Mujeres y niños silenciosos caminaban en la oscuridad, buscando un rostro familiar entre la multitud de muertos y heridos. Los esclavos cargaban con los cadáveres hasta una enorme fosa, y los colocaban en hileras en el interior. Los muertos sumaban millares, y los ritos funerarios de carácter individual habían sido suprimidos por necesidad.

Los sacerdotes de Qotal y Azul también recorrían el escenario para atender a los heridos, pero su magia sanadora se había visto desbordada por la magnitud del desastre. En la mayoría de los casos, los guerreros soportaban el dolor con estoicismo, si bien de cuando en cuando se escuchaba el grito de un hombre que deliraba.

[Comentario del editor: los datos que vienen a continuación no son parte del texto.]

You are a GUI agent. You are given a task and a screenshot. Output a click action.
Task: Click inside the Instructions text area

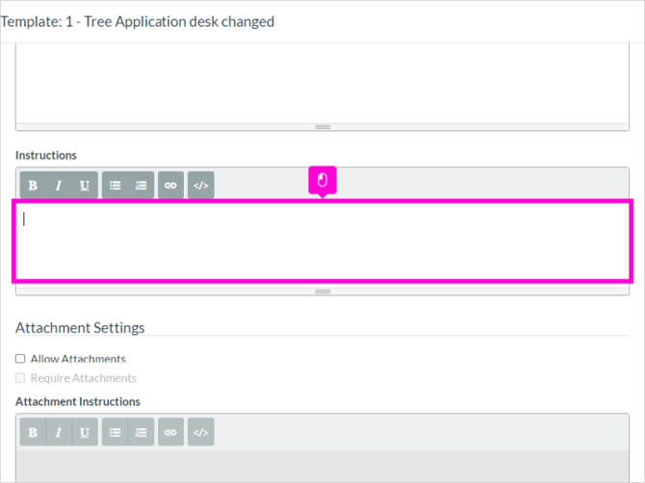click(323, 242)
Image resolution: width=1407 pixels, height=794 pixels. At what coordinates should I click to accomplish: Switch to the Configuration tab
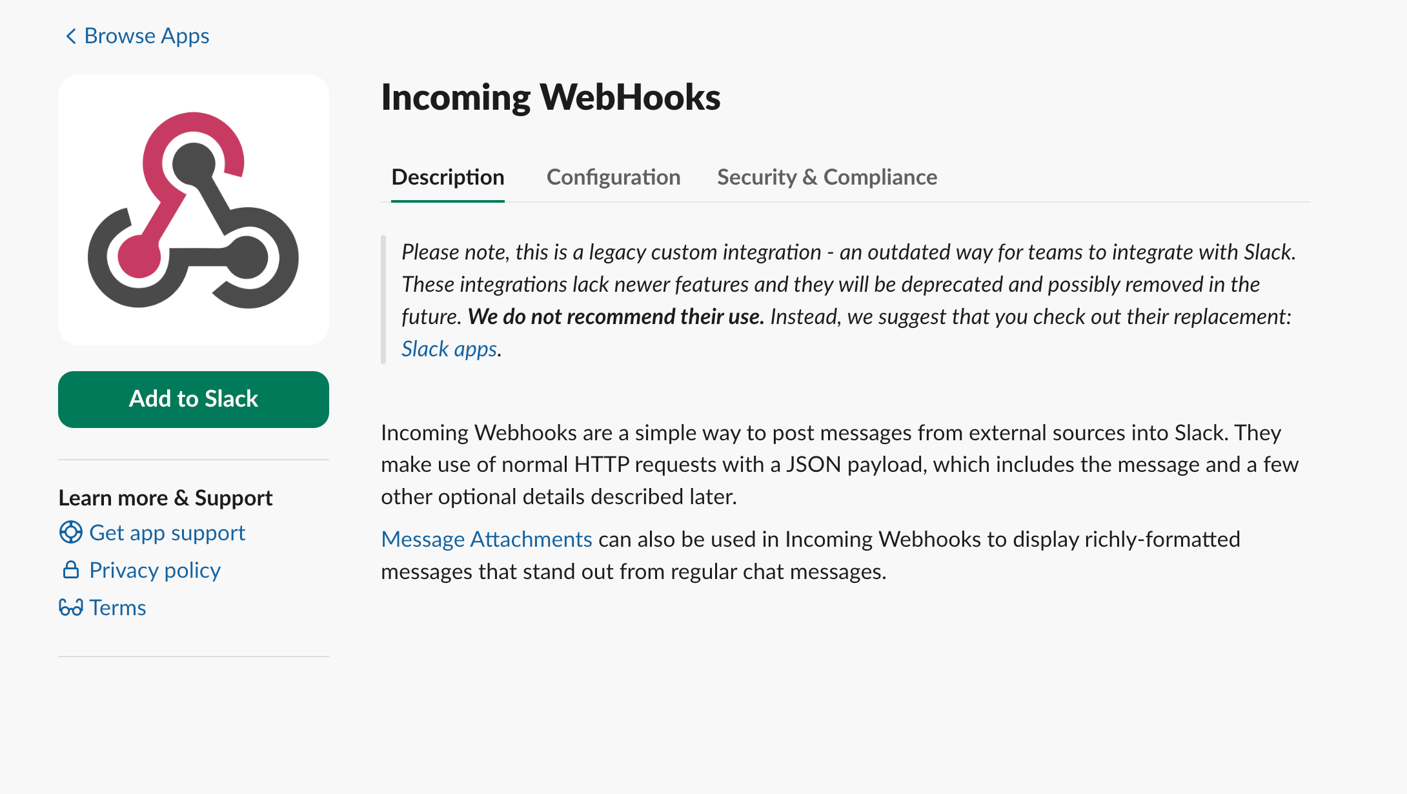click(x=613, y=177)
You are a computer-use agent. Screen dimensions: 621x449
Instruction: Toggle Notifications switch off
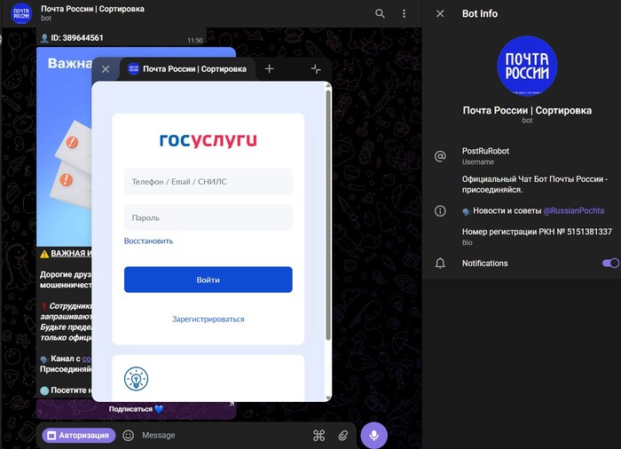[609, 264]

Pero estas triviales preocupaciones humanas no tenían ningún sentido para Spirali.

El Muy Anciano miró hacia la ciudad, donde grandes hogueras celebraban la victoria de los extranjeros. De acuerdo con el plan elaborado durante siglos, los invasores tendrían que haber sufrido hoy una derrota aplastante. Sin embargo, ahora bailaban en la plaza, alrededor de su montaña de oro, de una manera que intranquilizaba a Spirali. Tenía la impresión de que estos humanos perseguían sus metas con tanto empeño como los Muy Ancianos perseguían las suyas. ¡Sólo que parecían mucho más apasionados!

Su preocupación no le dejaba más que una alternativa. Por lo tanto, Spirali desapareció de la llanura de Ulatos y se teletransportó hasta la Gran Cueva.

Reapareció junto al caldero hirviente del Fuego Oscuro, en el momento en que los Cosecheros se encargaban de alimentarlo. Estos últimos, más pequeños de talla y vestidos con túnicas negras iguales a la de Spirali, lo saludaron con una reverencia.

Los Cosecheros permanecían alrededor del caldero del Fuego Oscuro, como cada noche, atendiendo a la llama inmortal. Lo alimentaban con los frutos de sus cultivos, recogidos a lo largo y ancho de las tierras de Maztica. Las llamas del Fuego Oscuro, deleitado con su comida, se retorcían y saltaban.

Desde luego, Zaltec estaba feliz, porque una vez más comía muy bien.

Los Cosecheros trabajaron diligentes, y muy pronto acabaron de alimentarlo. Después, desaparecieron silenciosamente en la oscuridad. Su tarea había concluido hasta la noche siguiente.

Spirali sacudió su capa, y el áspero roce de la tela resonó en las amplias cámaras de la cueva. En unos momentos, los Muy Ancianos se reunieron alrededor del Fuego Oscuro. Spirali permaneció en silencio, como todos los demás, hasta que apareció la frágil y amortajada figura del Antepasado para ocupar su asiento por encima del caldero.

—Los extranjeros han derrotado a los payitas en el combate. En un día, han conquistado Ulatos y destrozado el ejército.

Las capas susurraron en una muda afirmación de sorpresa, cuando no de asombro.

—¡Imposible! —siseó una voz, con tal brusquedad que ofendió la sensibilidad de los presentes. Después, se escuchó el suave roce de la seda de su capa, como una disculpa por el estallido.